* [TEXTAUSZUG]:
_ _ _

Ein Nomade als Gewinner

Mit Jean-Marie Gustave Le Clézio wird ein Außenseiter der Szene ausgezeichnet.

Stockholm/ Paris. Der Literaturnobelpreis 2008 geht überraschend an den französischen Romanautor Jean-Marie Gustave Le Clézio. Die Schwedische Akademie hat damit zum ersten Mal seit 23 Jahren wieder einen in Frankreich geborenen Schriftsteller gewürdigt.

Die Jury begründete die Auszeichnung für den außerhalb der Literaturszene wenig bekannten Autor damit, dass Le Clézio ein "Verfasser des Aufbruchs, des poetischen Abenteuers und der sinnlichen Ekstase" sei.

Der 68-jährige Autor reagierte "gerührt und dankbar" auf den mit zehn Millionen Kronen (eine Million Euro) dotierten Nobelpreis. "Das ist eine mutige Entscheidung der Jury", sagte Le Clézio am Nachmittag in Paris auf einer Pressekonferenz mit mehr als 100 Journalisten im Verlagshaus Gallimard.

_ _ _

* [ERFASSTE DATEN]:
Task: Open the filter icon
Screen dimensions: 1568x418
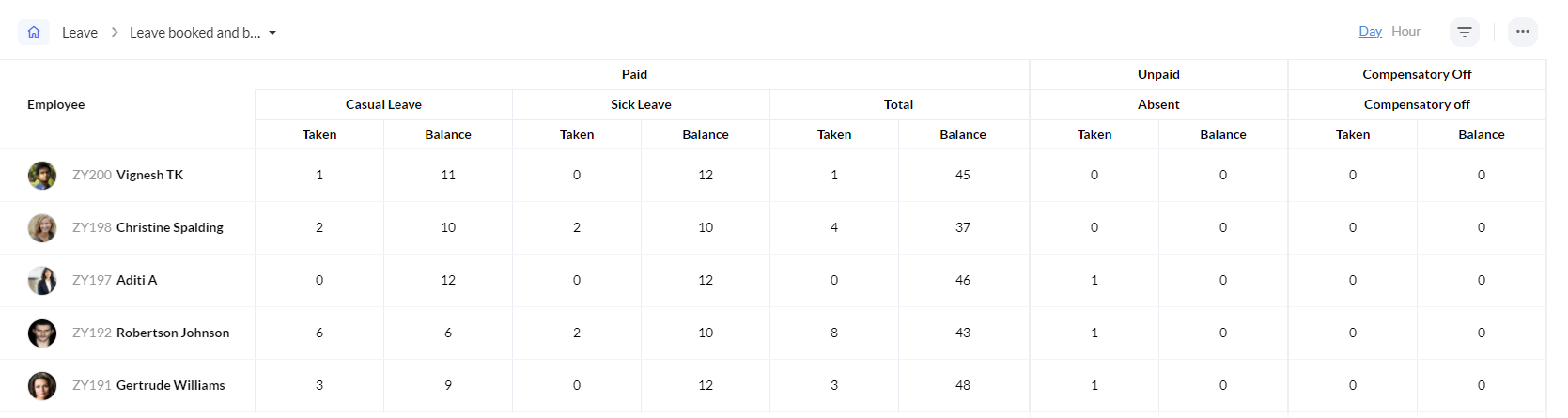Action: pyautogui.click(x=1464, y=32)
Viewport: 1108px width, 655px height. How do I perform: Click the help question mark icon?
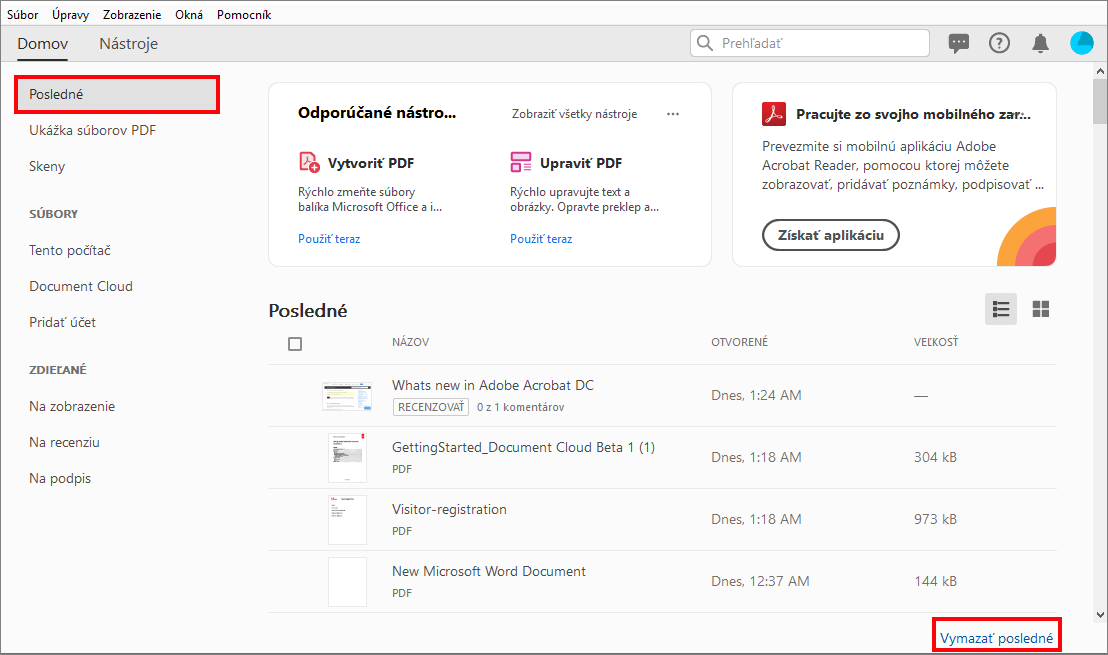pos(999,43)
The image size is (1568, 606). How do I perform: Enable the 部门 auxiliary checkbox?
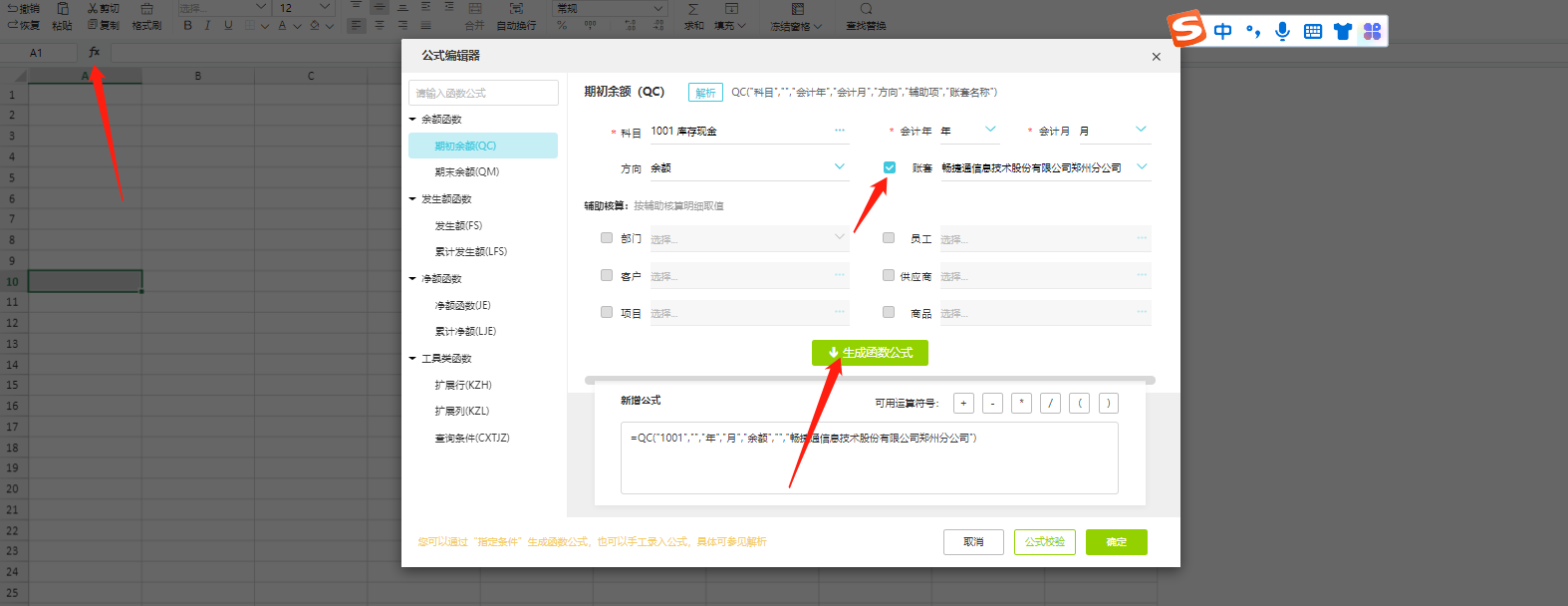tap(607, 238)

_ _ _

* [DEINE AUFGABEN]:
1/ Wie hoch ist laut dem Text über den Literaturnobelpreis 2008 der Preis dotiert?
2/ Übersetze diesen Satz aus dem Text über den Literaturnobelpreis 2008 ins Englische: „Die Schwedische Akademie hat damit zum ersten Mal seit 23 Jahren wieder einen in Frankreich geborenen Schriftsteller gewürdigt.“
3/ Führe den Text über den Literaturnobelpreis für Le Clézio weiter, und zwar im Anschluss an seinen letzten Satz.

* [LÖSUNGEN]:
1/ Mit zehn Millionen Kronen, also einer Million Euro.

2/ With this, the Swedish Academy has honored a French-born writer for the first time in 23 years.

3/
"Ich weiß nicht, ob ich den Nobelpreis überhaupt verdient habe", fügte er bescheiden hinzu und sprach auch von "Glück" angesichts sehr guter anderer Autoren. Mit dem Preisgeld will er seine Schulden bezahlen, kündigte Le Clézio an.

Der Schriftsteller, der zurzeit in den USA lebt, sprach von einer Ehre auch für Mauritius. Denn er habe sowohl die französische als auch die mauritische Staatsbürgerschaft. Seine Vorfahren waren im 18. Jahrhundert aus der Bretagne ausgewandert und fanden eine neue Heimat auf der afrikanischen Insel Mauritius im Indischen Ozean, östlich von Madagaskar gelegen. Le Clézio lebte selber lange auf Mauritius.

In seinen zumeist autobiografisch geprägten Romanen wie "Der Afrikaner", "Wüste" oder "Revolutionen" und versetzt Le Clézio seine Leser oft in fremde, ferne Welten. Seine Kritik an Zivilisation, Korruption und Umweltzerstörung geht mit der Suche nach dem Ursprünglichen einher. Der 1940 in Nizza geborene Autor sei "der Erforscher einer Menschlichkeit außerhalb und unterhalb der herrschenden Zivilisation", erklärte die Akademie.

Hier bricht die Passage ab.